■ TASK TO COMPLETE
From the article on rising food prices below, list each news publication it names along with the headline it quotes from that publication.

■ TEXT SECTION

══════

Sowing the Wind, We Reap the Whirlwind
All over the world, food fights are breaking out. Not because there is too much food or too little, but because it has gone way up in price. Bill Bonner explains…
Never did God give man such a sunny day that the authorities couldn’t make it rain.
As near as we can tell, nature favored Argentina as she did few other places. She caused the Andes to rise up, and then over millions of years, let their hillsides wash downriver to be deposited in a vast, flat, well-watered, plain, with topsoil so thick farmers can abuse it for generations.
On the edge of this fertile farmland, and in the middle of one of the biggest booms in farm prices in history, the politicians in Buenos Aires have achieved what might have seemed nearly impossible; they have created a crisis in the agricultural sector.
"Day 20. The strike continues: farmers reject government’s 9 new initiatives" says the headline on La Nacion.
But farm problems are not limited to the pampas. Thanks to globalization, they’re sprouting everywhere. "Fears grow over rice crisis," is the front-page story at the Financial Times. "Silent famine sweeps the globe," reports WorldNet Daily. Thirty-three nations face "unrest" because of food shortages, says the IMF.

══════

■ RECORDED INFORMATION
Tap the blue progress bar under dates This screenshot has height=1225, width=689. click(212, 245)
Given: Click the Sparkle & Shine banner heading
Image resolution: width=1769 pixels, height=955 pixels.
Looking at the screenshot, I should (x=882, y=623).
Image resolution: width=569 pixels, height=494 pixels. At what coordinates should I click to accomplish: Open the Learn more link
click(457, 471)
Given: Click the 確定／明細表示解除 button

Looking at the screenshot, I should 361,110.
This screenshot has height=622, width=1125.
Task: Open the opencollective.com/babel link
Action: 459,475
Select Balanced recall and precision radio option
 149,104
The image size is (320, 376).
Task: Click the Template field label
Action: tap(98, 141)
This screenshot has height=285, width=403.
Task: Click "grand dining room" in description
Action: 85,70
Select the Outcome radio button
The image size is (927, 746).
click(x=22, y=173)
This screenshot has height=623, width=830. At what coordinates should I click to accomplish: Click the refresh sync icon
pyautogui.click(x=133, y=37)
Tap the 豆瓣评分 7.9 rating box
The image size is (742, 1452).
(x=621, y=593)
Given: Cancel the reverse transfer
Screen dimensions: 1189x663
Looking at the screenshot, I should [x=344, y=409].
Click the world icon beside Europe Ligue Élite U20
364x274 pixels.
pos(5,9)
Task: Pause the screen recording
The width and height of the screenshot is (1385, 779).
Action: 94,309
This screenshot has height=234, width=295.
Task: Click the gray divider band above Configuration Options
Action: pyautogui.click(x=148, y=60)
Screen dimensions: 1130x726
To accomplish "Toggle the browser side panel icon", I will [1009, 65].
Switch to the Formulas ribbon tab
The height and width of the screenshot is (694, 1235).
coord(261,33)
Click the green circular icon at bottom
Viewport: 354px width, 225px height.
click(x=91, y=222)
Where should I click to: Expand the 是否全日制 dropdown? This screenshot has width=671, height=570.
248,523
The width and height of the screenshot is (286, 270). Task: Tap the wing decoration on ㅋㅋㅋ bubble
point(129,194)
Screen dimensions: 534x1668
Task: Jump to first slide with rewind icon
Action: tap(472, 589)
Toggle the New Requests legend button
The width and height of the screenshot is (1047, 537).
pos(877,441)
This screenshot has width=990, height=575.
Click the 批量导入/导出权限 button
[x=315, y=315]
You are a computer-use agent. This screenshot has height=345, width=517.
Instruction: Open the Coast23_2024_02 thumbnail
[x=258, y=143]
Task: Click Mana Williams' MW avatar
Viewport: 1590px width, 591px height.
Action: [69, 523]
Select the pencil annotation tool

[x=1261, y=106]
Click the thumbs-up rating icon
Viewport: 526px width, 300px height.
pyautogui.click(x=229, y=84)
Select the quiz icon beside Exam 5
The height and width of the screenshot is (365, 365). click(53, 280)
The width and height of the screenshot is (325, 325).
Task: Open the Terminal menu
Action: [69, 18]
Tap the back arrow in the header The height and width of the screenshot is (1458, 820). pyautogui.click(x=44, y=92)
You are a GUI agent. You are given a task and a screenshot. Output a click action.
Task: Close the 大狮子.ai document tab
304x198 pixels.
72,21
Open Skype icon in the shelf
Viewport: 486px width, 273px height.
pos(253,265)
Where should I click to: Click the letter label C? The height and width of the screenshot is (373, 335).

══════

■ REPLY
- La Nacion: "Day 20. The strike continues: farmers reject government's 9 new initiatives"
- Financial Times: "Fears grow over rice crisis"
- WorldNet Daily: "Silent famine sweeps the globe"